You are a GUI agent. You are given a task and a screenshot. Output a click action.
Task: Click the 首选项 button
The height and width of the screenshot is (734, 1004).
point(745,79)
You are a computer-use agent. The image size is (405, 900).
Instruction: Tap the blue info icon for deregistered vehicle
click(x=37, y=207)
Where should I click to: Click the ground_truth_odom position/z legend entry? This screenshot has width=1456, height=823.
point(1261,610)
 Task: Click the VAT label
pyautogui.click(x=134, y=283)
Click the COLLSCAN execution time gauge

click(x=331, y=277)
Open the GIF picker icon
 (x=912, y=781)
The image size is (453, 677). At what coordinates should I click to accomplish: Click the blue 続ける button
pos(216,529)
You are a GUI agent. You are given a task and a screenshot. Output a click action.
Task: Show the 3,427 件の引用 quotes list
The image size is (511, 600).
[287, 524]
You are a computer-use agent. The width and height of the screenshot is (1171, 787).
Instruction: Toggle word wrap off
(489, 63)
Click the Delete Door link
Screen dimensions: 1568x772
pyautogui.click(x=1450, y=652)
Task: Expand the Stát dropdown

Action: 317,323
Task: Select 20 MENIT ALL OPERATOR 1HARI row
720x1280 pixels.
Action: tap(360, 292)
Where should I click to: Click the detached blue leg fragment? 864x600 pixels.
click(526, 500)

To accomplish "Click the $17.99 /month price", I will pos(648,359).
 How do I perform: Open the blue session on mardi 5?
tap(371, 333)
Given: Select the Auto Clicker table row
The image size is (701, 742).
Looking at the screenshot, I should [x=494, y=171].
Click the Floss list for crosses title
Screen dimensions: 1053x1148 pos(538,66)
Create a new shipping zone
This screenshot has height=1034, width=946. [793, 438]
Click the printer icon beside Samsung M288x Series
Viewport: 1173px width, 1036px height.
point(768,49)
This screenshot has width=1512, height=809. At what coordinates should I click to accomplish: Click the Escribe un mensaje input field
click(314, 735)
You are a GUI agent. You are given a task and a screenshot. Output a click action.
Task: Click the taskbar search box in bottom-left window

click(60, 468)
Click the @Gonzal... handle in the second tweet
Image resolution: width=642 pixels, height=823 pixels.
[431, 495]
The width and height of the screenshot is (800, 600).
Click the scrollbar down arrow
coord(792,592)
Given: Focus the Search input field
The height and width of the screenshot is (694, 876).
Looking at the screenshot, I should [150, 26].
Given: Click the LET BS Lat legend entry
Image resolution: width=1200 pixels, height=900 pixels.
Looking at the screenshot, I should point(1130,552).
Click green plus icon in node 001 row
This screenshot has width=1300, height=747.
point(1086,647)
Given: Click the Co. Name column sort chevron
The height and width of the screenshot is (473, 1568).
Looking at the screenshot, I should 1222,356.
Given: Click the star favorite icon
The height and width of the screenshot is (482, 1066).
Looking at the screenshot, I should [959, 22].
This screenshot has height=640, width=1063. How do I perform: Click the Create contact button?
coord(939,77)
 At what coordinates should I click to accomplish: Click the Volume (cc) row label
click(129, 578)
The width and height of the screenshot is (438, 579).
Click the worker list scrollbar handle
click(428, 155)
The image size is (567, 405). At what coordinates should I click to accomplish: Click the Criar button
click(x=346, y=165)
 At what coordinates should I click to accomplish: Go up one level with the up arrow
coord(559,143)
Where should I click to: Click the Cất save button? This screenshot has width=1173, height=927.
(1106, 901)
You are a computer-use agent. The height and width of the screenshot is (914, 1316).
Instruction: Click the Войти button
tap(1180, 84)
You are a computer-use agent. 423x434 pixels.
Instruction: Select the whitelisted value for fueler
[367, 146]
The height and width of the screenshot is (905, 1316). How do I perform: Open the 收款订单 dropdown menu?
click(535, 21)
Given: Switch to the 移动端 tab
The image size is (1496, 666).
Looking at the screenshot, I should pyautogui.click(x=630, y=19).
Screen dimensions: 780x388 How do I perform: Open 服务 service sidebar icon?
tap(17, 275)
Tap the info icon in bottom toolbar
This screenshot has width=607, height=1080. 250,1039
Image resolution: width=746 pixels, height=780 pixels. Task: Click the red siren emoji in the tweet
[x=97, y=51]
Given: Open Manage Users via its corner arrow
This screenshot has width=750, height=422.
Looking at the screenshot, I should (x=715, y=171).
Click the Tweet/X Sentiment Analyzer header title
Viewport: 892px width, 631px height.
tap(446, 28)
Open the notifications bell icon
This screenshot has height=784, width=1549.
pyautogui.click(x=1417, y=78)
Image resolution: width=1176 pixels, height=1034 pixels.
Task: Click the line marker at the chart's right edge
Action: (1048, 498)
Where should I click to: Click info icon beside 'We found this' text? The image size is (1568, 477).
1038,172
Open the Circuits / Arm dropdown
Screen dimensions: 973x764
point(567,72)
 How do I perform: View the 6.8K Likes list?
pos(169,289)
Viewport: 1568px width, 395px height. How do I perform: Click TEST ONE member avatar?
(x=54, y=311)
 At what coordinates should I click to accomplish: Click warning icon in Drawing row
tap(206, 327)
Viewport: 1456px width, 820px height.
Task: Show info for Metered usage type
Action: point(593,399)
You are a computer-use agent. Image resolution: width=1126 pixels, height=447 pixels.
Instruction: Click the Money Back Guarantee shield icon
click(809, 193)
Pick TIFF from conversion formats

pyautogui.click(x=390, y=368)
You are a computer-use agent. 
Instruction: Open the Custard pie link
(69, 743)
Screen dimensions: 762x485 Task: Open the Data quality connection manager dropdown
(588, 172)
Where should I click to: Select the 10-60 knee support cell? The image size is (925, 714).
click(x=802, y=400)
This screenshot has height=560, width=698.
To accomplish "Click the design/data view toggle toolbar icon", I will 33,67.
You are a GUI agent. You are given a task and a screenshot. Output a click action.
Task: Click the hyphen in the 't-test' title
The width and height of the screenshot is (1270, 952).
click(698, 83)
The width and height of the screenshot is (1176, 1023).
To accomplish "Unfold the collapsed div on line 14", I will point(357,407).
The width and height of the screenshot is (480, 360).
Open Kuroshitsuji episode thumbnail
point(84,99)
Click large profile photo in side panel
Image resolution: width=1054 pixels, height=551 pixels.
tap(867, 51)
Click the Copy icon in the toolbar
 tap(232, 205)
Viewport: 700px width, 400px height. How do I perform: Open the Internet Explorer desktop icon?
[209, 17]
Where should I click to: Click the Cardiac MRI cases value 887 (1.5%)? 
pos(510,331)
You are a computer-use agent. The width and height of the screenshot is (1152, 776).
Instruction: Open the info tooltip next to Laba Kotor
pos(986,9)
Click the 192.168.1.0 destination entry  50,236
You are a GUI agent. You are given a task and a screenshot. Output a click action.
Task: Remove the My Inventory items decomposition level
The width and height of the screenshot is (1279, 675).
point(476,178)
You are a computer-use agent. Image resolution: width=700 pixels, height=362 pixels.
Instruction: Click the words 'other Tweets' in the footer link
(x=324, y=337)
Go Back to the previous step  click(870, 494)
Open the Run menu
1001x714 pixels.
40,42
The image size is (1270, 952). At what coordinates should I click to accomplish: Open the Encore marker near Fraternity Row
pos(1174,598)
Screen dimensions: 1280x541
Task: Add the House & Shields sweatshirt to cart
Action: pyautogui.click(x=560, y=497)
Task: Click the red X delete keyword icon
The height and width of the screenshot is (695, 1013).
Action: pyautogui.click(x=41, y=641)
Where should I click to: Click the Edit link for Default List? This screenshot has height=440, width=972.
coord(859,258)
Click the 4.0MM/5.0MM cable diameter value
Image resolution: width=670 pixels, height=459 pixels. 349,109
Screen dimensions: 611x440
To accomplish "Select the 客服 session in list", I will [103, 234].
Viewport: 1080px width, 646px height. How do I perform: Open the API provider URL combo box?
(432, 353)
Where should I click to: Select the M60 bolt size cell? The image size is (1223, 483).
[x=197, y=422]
★ ★ ★ ★ ★
Exercise objective
Transcribe the data above verbatim.

Response for this exercise
You are a GUI agent. You are given a task and a screenshot. Output a click action.
Task: Click the 首选项 button
The height and width of the screenshot is (734, 1004).
point(745,79)
You are a computer-use agent. The image size is (405, 900).
Instruction: Tap the blue info icon for deregistered vehicle
click(x=37, y=207)
Where should I click to: Click the ground_truth_odom position/z legend entry? This screenshot has width=1456, height=823.
point(1261,610)
 Task: Click the VAT label
pyautogui.click(x=134, y=283)
Click the COLLSCAN execution time gauge

click(x=331, y=277)
Open the GIF picker icon
 (x=912, y=781)
The image size is (453, 677). At what coordinates should I click to accomplish: Click the blue 続ける button
pos(216,529)
You are a GUI agent. You are given a task and a screenshot. Output a click action.
Task: Show the 3,427 件の引用 quotes list
The image size is (511, 600).
[287, 524]
You are a computer-use agent. The width and height of the screenshot is (1171, 787).
Instruction: Toggle word wrap off
(489, 63)
Click the Delete Door link
Screen dimensions: 1568x772
pyautogui.click(x=1450, y=652)
Task: Expand the Stát dropdown

Action: 317,323
Task: Select 20 MENIT ALL OPERATOR 1HARI row
720x1280 pixels.
Action: tap(360, 292)
Where should I click to: Click the detached blue leg fragment? 864x600 pixels.
click(526, 500)

To accomplish "Click the $17.99 /month price", I will pos(648,359).
 How do I perform: Open the blue session on mardi 5?
tap(371, 333)
Given: Select the Auto Clicker table row
The image size is (701, 742).
Looking at the screenshot, I should [x=494, y=171].
Click the Floss list for crosses title
Screen dimensions: 1053x1148 pos(538,66)
Create a new shipping zone
This screenshot has height=1034, width=946. [793, 438]
Click the printer icon beside Samsung M288x Series
Viewport: 1173px width, 1036px height.
point(768,49)
This screenshot has width=1512, height=809. At what coordinates should I click to accomplish: Click the Escribe un mensaje input field
click(314, 735)
You are a GUI agent. You are given a task and a screenshot. Output a click action.
Task: Click the taskbar search box in bottom-left window

click(60, 468)
Click the @Gonzal... handle in the second tweet
Image resolution: width=642 pixels, height=823 pixels.
[431, 495]
The width and height of the screenshot is (800, 600).
Click the scrollbar down arrow
coord(792,592)
Given: Focus the Search input field
The height and width of the screenshot is (694, 876).
Looking at the screenshot, I should [150, 26].
Given: Click the LET BS Lat legend entry
Image resolution: width=1200 pixels, height=900 pixels.
Looking at the screenshot, I should point(1130,552).
Click green plus icon in node 001 row
This screenshot has width=1300, height=747.
point(1086,647)
Given: Click the Co. Name column sort chevron
The height and width of the screenshot is (473, 1568).
Looking at the screenshot, I should 1222,356.
Given: Click the star favorite icon
The height and width of the screenshot is (482, 1066).
Looking at the screenshot, I should [959, 22].
This screenshot has height=640, width=1063. How do I perform: Click the Create contact button?
coord(939,77)
 At what coordinates should I click to accomplish: Click the Volume (cc) row label
click(129, 578)
The width and height of the screenshot is (438, 579).
Click the worker list scrollbar handle
click(428, 155)
The image size is (567, 405). At what coordinates should I click to accomplish: Click the Criar button
click(x=346, y=165)
 At what coordinates should I click to accomplish: Go up one level with the up arrow
coord(559,143)
Where should I click to: Click the Cất save button? This screenshot has width=1173, height=927.
(1106, 901)
You are a computer-use agent. The height and width of the screenshot is (914, 1316).
Instruction: Click the Войти button
tap(1180, 84)
You are a computer-use agent. 423x434 pixels.
Instruction: Select the whitelisted value for fueler
[367, 146]
The height and width of the screenshot is (905, 1316). How do I perform: Open the 收款订单 dropdown menu?
click(535, 21)
Given: Switch to the 移动端 tab
The image size is (1496, 666).
Looking at the screenshot, I should pyautogui.click(x=630, y=19).
Screen dimensions: 780x388 How do I perform: Open 服务 service sidebar icon?
tap(17, 275)
Tap the info icon in bottom toolbar
This screenshot has width=607, height=1080. 250,1039
Image resolution: width=746 pixels, height=780 pixels. Task: Click the red siren emoji in the tweet
[x=97, y=51]
Given: Open Manage Users via its corner arrow
This screenshot has width=750, height=422.
Looking at the screenshot, I should (x=715, y=171).
Click the Tweet/X Sentiment Analyzer header title
Viewport: 892px width, 631px height.
tap(446, 28)
Open the notifications bell icon
This screenshot has height=784, width=1549.
pyautogui.click(x=1417, y=78)
Image resolution: width=1176 pixels, height=1034 pixels.
Task: Click the line marker at the chart's right edge
Action: (1048, 498)
Where should I click to: Click info icon beside 'We found this' text? The image size is (1568, 477).
1038,172
Open the Circuits / Arm dropdown
Screen dimensions: 973x764
point(567,72)
 How do I perform: View the 6.8K Likes list?
pos(169,289)
Viewport: 1568px width, 395px height. How do I perform: Click TEST ONE member avatar?
(x=54, y=311)
 At what coordinates should I click to accomplish: Click warning icon in Drawing row
tap(206, 327)
Viewport: 1456px width, 820px height.
Task: Show info for Metered usage type
Action: point(593,399)
You are a computer-use agent. Image resolution: width=1126 pixels, height=447 pixels.
Instruction: Click the Money Back Guarantee shield icon
click(809, 193)
Pick TIFF from conversion formats

pyautogui.click(x=390, y=368)
You are a computer-use agent. 
Instruction: Open the Custard pie link
(69, 743)
Screen dimensions: 762x485 Task: Open the Data quality connection manager dropdown
(588, 172)
Where should I click to: Select the 10-60 knee support cell? The image size is (925, 714).
click(x=802, y=400)
This screenshot has height=560, width=698.
To accomplish "Click the design/data view toggle toolbar icon", I will 33,67.
You are a GUI agent. You are given a task and a screenshot. Output a click action.
Task: Click the hyphen in the 't-test' title
The width and height of the screenshot is (1270, 952).
click(698, 83)
The width and height of the screenshot is (1176, 1023).
To accomplish "Unfold the collapsed div on line 14", I will point(357,407).
The width and height of the screenshot is (480, 360).
Open Kuroshitsuji episode thumbnail
point(84,99)
Click large profile photo in side panel
Image resolution: width=1054 pixels, height=551 pixels.
tap(867, 51)
Click the Copy icon in the toolbar
 tap(232, 205)
Viewport: 700px width, 400px height. How do I perform: Open the Internet Explorer desktop icon?
[209, 17]
Where should I click to: Click the Cardiac MRI cases value 887 (1.5%)? 
pos(510,331)
You are a computer-use agent. The width and height of the screenshot is (1152, 776).
Instruction: Open the info tooltip next to Laba Kotor
pos(986,9)
Click the 192.168.1.0 destination entry  50,236
You are a GUI agent. You are given a task and a screenshot. Output a click action.
Task: Remove the My Inventory items decomposition level
The width and height of the screenshot is (1279, 675).
point(476,178)
You are a computer-use agent. Image resolution: width=700 pixels, height=362 pixels.
Instruction: Click the words 'other Tweets' in the footer link
(x=324, y=337)
Go Back to the previous step  click(870, 494)
Open the Run menu
1001x714 pixels.
40,42
The image size is (1270, 952). At what coordinates should I click to accomplish: Open the Encore marker near Fraternity Row
pos(1174,598)
Screen dimensions: 1280x541
Task: Add the House & Shields sweatshirt to cart
Action: pyautogui.click(x=560, y=497)
Task: Click the red X delete keyword icon
The height and width of the screenshot is (695, 1013).
Action: pyautogui.click(x=41, y=641)
Where should I click to: Click the Edit link for Default List? This screenshot has height=440, width=972.
coord(859,258)
Click the 4.0MM/5.0MM cable diameter value
Image resolution: width=670 pixels, height=459 pixels. 349,109
Screen dimensions: 611x440
To accomplish "Select the 客服 session in list", I will [103, 234].
Viewport: 1080px width, 646px height. How do I perform: Open the API provider URL combo box?
(432, 353)
Where should I click to: Select the M60 bolt size cell? The image size is (1223, 483).
[x=197, y=422]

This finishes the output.